Arreglar las coaliciones más que los partidos

Patricio Navia

El Líbero, octubre 13, 2015

 

La discusión sobre la necesidad de que los partidos reinscriban a sus militantes parte de la sospecha de que los padrones de los partidos tradicionales están inflados y que, para hacerse merecedores de financiamiento público, deberán comenzar su proceso de legalización desde cero. La propuesta, que emana de la Comisión Engel, desconoce un elemento básico de economía política de cualquier reforma. Es muy difícil quitarle a alguien lo que considera un derecho adquirido. Para lograr el objetivo, hay que introducir incentivos selectivos que hagan que los propios partidos vean más ventajas en sumarse al nuevo sistema que en mantener el viejo orden.

En vez de amenazar a los partidos, hubiera bastado con establecer que los partidos que pasen por el proceso de reinscripción recibirán dos veces el dinero que los partidos que opten por mantenerse en el viejo sistema. Al iniciar una confrontación con todos los partidos, la Comisión Engel (y el gobierno, si apoya la postura de la comisión) logra que todos los partidos se unan, comportándose como cartel. Lo obvio hubiera sido introducir incentivos que los dividan. Si el comportamiento de los partidos es parecido al de un cartel, corresponde introducir incentivos para hacer que se quiebre el cartel.

Lamentablemente, el foco que se ha puesto en la forma en que se estructuran los partidos parece ignorar que los actores clave en la evolución democrática reciente de Chile han sido las coaliciones. Desde el plebiscito de 1988, las dos grandes coaliciones —Concertación/Nueva Mayoría y Alianza (con todos los nombres que ha tenido)— han dotado al país de bancadas relativamente disciplinadas en el Congreso y bases de apoyo lo suficientemente amplias que han permitido que Presidentes que provienen de partidos minoritarios logren apoyos amplios para gobernar de forma eficiente y efectiva.

Chile es hoy lo que es no solo por sus partidos, sino porque han existido coaliciones que han dado gobernabilidad. La reforma debiera buscar fortalecer las coaliciones y hacerlas más transparentes, introduciendo rendición de cuentas y asociando el financiamiento estatal a que las coaliciones se mantengan unidas. Lo último que necesitamos como país es que las coaliciones se quiebren y que caigamos en un sistema donde nadie pueda constituir mayorías permanentes en el Congreso. Cuando los sistemas políticos se fragmentan, los presidentes se ven obligados a salir a comprar votos para avanzar sus agendas legislativas en un Congreso compuesto por bancadas pequeñas y legisladores tránsfugas.

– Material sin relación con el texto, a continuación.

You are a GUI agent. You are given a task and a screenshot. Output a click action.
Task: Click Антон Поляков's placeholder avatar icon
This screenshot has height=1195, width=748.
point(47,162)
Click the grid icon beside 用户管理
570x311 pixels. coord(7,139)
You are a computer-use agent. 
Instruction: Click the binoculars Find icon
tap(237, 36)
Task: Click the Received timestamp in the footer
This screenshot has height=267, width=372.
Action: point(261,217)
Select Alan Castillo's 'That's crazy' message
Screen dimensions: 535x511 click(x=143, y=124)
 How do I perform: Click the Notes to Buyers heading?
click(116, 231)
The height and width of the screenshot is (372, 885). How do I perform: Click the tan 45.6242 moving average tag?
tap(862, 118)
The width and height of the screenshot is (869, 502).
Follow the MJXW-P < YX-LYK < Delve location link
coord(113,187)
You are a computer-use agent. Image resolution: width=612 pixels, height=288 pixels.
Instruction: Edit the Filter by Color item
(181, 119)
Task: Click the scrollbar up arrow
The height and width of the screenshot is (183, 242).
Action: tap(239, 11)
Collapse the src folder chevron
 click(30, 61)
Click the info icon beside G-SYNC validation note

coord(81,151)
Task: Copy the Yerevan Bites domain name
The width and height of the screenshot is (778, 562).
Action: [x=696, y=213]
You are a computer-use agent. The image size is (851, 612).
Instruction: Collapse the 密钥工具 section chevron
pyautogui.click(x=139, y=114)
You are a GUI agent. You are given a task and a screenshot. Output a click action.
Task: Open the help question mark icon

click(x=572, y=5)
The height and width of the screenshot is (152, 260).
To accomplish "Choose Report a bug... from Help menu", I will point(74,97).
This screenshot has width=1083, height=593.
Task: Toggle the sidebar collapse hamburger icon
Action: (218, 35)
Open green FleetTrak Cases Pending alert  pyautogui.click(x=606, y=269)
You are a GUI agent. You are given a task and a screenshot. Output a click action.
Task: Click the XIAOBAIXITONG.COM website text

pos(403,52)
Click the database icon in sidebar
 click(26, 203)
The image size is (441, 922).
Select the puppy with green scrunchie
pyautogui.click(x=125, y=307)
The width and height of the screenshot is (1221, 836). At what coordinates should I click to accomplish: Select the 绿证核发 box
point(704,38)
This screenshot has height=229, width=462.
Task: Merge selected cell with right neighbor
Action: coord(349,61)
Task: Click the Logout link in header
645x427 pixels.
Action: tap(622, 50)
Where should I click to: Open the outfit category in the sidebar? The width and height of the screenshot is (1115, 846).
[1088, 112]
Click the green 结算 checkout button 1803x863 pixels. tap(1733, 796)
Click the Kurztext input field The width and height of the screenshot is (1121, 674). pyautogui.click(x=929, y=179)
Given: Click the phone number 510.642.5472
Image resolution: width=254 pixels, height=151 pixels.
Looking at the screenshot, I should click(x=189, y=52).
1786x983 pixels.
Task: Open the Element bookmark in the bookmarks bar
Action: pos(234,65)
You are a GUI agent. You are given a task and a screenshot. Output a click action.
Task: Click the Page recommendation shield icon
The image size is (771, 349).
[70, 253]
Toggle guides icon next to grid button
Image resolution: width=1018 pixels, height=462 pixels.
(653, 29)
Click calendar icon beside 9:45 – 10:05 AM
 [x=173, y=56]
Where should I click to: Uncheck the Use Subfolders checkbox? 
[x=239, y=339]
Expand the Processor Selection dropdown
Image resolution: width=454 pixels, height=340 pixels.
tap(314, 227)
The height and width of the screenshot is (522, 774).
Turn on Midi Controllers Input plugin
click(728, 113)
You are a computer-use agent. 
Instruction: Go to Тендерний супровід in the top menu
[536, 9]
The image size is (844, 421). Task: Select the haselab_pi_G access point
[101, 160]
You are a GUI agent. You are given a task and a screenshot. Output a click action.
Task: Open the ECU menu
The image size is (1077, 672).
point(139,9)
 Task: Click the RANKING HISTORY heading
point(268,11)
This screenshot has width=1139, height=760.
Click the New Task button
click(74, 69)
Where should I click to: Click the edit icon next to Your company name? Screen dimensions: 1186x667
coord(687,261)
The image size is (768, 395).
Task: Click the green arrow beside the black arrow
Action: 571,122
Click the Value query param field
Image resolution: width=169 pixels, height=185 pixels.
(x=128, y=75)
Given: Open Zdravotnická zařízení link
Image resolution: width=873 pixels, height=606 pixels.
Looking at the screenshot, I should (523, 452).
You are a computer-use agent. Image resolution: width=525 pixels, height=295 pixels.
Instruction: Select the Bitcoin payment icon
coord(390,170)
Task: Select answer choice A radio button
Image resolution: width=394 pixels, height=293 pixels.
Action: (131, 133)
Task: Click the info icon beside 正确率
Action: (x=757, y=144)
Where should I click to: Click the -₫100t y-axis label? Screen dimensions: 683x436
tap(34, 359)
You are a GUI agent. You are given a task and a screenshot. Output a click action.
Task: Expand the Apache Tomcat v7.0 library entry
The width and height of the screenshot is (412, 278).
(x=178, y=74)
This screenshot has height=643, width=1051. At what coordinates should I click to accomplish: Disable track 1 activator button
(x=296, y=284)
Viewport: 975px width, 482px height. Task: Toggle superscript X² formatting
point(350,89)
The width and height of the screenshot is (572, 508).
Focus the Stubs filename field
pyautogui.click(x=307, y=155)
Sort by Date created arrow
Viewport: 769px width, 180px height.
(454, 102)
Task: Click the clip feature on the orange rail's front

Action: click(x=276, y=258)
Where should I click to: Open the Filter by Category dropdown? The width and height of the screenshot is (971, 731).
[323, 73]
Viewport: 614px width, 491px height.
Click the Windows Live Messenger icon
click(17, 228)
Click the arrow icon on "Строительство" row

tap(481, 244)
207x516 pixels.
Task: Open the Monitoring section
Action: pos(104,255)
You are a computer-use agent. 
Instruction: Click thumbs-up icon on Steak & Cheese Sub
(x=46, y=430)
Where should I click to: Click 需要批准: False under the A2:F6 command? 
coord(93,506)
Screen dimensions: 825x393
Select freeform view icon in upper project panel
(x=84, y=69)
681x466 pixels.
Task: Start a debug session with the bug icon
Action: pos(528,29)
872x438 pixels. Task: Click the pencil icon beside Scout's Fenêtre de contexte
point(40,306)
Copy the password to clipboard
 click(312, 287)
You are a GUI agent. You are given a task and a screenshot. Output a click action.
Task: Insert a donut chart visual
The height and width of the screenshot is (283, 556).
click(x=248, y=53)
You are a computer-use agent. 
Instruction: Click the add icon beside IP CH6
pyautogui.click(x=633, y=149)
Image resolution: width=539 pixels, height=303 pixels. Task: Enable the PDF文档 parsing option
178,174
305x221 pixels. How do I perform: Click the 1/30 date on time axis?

Por otro lado, la idea de que la caída en la confianza se puede revertir fortaleciendo a los partidos y mejorando su rendición de cuentas no tiene sustento empírico. La caída en la confianza en las instituciones es un fenómeno internacional. En ningún país del mundo hay una tendencia a que los partidos se vayan fortaleciendo. A lo más, algunos logran evitar que la caída sea demasiado brusca. Luego, tal como ocurre con el envejecimiento, la clave no está en revertir la tendencia, sino que en hacerse cargo de la nueva realidad.

Difícilmente volveremos a tener partidos que conciten al apoyo mayoritario de los chilenos. De hecho, hay poca evidencia de que los partidos tuvieran niveles de identificación más altos que los de hoy en el Chile pre 1965, antes de que empezara la alta polarización. Y si la identificación partidista aumenta solo cuando hay alta polarización política, entonces la baja identificación partidista de hoy es una buena señal, no algo para alarmarse.

Los partidos son esenciales en la democracia. En la ausencia de partidos, emergen liderazgos personalistas y organizaciones políticas de corta vida. Si se les exige demasiado a los partidos, los caciques tendrán incentivos para hacerse independientes. Si, por el contrario, se facilita la consolidación de los partidos existentes —con barreras de entrada razonables para nuevas organizaciones— y se introducen incentivos positivos para que los partidos consoliden las coaliciones y eviten caminos propios, la institucionalidad política logrará adaptarse a la nueva realidad de partidos políticos con poca identificación popular que vean que su mejor interés está en mantenerse como parte de las grandes coaliciones.

Chile no necesita intentar volver a un pasado mítico en que los partidos supuestamente tenían profundas raigambres sociales. Más bien, necesitamos hacernos cargo de la nueva realidad y diseñar instituciones que, sin ignorar las dinámicas de representación política que ya se dan en Chile, fortalezcan a las coaliciones que crecientemente cumplen un rol tanto o más importante que el de los partidos políticos.